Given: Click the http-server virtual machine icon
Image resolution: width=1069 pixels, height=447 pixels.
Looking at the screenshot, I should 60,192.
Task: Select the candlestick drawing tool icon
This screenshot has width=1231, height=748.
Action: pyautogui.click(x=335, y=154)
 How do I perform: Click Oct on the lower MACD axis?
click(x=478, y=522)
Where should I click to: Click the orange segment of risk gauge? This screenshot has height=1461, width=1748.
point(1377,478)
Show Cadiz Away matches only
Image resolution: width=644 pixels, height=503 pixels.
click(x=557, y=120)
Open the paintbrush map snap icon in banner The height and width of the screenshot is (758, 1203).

TASK:
The answer must be the line containing "Where should I" and every line after it to the end of the data, exactly as written.

RESPONSE TO THE EXERCISE:
Where should I click to: Click the orange segment of risk gauge? This screenshot has height=1461, width=1748.
point(1377,478)
Show Cadiz Away matches only
Image resolution: width=644 pixels, height=503 pixels.
click(x=557, y=120)
Open the paintbrush map snap icon in banner The height and width of the screenshot is (758, 1203).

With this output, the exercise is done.